Conseil constitutionnel, Décision n° 89-264 DC du 9 janvier 1990

Par une décision rendue le 11 janvier 1990, le Conseil constitutionnel s’est prononcé sur la régularité de la procédure d’adoption d’une loi de programmation relative à l’équipement militaire. Le texte avait été adopté après le recours à l’article 49, alinéa 3, de la Constitution par un ministre assurant l’intérim du Premier ministre alors absent. Les requérants soutenaient que seul le titulaire de la fonction peut engager la responsabilité du Gouvernement et que le décret d’intérim était inopposable faute de publication préalable. Saisie de cette contestation, la haute juridiction devait déterminer si un ministre intérimaire dispose de la compétence pour mettre en œuvre une prérogative constitutionnelle majeure avant la publicité de sa nomination. Le juge affirme que l’intérimaire exerce l’intégralité des pouvoirs attachés à la fonction et que le décret produit un effet immédiat pour assurer la continuité de l’État.

I. La plénitude des compétences de l’intérimaire dans l’engagement de la responsabilité gouvernementale

A. L’assimilation des pouvoirs de l’intérimaire à ceux du titulaire

Le juge constitutionnel affirme que le ministre chargé d’assurer l’intérim « possédait l’intégralité des pouvoirs attachés à la fonction qui lui était confiée à titre intérimaire ». Cette solution consacre une identité juridique parfaite entre le titulaire de la fonction et celui qui le supplée temporairement pour la direction de l’exécutif. L’exercice du pouvoir ne saurait être fragmenté ou amoindri par la nature précaire de la mission confiée au ministre désigné par le décret de nomination. Par conséquent, l’intérimaire « avait compétence pour engager la responsabilité du Gouvernement sur le vote d’un texte » sans que son autorité ne puisse être contestée. Cette interprétation extensive des pouvoirs de remplacement assure que l’organe gouvernemental conserve sa capacité d’action législative même lors des déplacements ou de l’empêchement de son chef.

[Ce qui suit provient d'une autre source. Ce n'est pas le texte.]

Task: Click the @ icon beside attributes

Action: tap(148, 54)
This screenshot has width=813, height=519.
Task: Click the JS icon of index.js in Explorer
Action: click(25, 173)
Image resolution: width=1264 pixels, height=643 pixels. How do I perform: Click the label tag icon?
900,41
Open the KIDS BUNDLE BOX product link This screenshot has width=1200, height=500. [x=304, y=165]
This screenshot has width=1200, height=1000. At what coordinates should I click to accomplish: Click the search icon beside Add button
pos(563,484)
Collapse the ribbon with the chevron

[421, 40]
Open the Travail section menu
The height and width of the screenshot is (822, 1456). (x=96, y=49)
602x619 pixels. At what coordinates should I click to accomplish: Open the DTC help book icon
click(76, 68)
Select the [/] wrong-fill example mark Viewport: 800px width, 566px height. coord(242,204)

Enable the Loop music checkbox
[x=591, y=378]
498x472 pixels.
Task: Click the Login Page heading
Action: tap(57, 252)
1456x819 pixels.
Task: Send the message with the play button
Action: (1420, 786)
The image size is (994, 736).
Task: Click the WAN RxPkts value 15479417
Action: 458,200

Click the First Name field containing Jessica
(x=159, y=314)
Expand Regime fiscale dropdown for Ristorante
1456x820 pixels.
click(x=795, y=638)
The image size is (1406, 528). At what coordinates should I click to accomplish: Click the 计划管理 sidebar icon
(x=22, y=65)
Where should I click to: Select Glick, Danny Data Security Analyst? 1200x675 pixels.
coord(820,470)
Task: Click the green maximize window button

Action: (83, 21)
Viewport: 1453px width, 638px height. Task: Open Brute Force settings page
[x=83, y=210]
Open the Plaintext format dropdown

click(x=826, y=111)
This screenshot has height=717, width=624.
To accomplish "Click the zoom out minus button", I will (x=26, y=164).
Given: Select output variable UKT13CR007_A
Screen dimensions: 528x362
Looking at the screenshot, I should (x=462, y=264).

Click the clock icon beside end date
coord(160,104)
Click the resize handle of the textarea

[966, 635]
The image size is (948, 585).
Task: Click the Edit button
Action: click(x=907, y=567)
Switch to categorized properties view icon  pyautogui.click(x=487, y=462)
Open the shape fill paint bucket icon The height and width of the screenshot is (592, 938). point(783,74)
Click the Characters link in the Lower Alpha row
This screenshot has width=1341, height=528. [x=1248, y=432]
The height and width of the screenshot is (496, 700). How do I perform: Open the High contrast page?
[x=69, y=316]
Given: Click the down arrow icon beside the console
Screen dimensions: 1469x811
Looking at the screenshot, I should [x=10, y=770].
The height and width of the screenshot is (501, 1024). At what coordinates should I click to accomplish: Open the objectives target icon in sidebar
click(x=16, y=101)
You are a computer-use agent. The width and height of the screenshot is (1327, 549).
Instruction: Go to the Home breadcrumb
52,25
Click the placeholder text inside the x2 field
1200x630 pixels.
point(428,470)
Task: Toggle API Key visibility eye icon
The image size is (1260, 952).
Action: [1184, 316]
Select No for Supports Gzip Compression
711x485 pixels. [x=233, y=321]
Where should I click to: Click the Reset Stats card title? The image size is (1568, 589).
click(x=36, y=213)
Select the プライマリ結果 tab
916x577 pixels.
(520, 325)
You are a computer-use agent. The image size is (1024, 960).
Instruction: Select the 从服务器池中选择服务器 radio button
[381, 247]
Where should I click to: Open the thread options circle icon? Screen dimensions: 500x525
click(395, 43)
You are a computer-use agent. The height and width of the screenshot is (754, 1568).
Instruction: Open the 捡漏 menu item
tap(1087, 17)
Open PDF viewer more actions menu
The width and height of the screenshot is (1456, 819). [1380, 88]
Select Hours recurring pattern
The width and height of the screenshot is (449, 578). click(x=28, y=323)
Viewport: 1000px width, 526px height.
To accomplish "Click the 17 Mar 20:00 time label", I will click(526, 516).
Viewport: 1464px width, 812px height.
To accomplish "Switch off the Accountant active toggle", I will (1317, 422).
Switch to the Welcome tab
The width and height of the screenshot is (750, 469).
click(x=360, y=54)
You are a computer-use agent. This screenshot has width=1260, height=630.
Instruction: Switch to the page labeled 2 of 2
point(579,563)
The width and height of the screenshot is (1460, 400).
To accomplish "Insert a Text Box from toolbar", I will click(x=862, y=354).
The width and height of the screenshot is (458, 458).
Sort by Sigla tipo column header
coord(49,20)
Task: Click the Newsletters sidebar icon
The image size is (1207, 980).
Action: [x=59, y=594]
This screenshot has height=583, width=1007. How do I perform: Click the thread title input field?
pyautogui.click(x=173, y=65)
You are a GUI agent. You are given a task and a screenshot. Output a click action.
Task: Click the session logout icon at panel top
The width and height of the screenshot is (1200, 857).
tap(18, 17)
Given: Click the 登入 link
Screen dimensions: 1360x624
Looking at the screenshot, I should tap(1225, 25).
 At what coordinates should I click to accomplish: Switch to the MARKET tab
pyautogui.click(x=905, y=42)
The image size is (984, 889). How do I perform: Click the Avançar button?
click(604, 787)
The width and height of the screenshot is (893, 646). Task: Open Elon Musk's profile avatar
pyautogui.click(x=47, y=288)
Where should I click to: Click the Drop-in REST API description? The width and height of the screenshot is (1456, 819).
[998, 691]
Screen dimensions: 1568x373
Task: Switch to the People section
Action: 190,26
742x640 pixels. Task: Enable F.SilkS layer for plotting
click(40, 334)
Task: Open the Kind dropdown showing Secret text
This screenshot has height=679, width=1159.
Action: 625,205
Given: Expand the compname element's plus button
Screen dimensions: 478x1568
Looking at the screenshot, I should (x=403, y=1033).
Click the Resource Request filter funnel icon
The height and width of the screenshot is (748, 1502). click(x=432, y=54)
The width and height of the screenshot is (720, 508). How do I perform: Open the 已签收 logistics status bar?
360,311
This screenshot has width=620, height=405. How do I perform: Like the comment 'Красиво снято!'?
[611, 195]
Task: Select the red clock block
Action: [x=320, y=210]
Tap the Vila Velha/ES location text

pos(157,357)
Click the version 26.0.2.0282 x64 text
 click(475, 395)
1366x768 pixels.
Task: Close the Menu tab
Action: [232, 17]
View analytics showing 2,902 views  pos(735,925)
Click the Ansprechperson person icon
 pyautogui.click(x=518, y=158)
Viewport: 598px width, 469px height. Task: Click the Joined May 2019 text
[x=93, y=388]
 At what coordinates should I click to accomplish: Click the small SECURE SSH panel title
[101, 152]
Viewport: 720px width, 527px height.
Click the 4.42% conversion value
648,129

B. Le respect des conditions procédurales de l’engagement de responsabilité

L’exercice de cette prérogative reste toutefois strictement subordonné au respect des exigences textuelles prévues par le troisième alinéa de l’article 49 de la Constitution. La décision souligne que la mise en œuvre de cette procédure n’est soumise à aucune condition autre que celles résultant expressément de la norme suprême. Le Conseil vérifie ainsi que la délibération préalable nécessaire avait effectivement eu lieu lors d’une réunion collégiale tenue quelques mois avant le vote définitif. Dès lors que cette étape obligatoire est franchie, les conditions constitutionnelles se trouvent réunies pour permettre l’adoption du projet de loi selon les modalités contestées. La régularité de la procédure repose ici sur la validité de la délibération collective qui lie l’ensemble des membres de l’organe ministériel devant les députés.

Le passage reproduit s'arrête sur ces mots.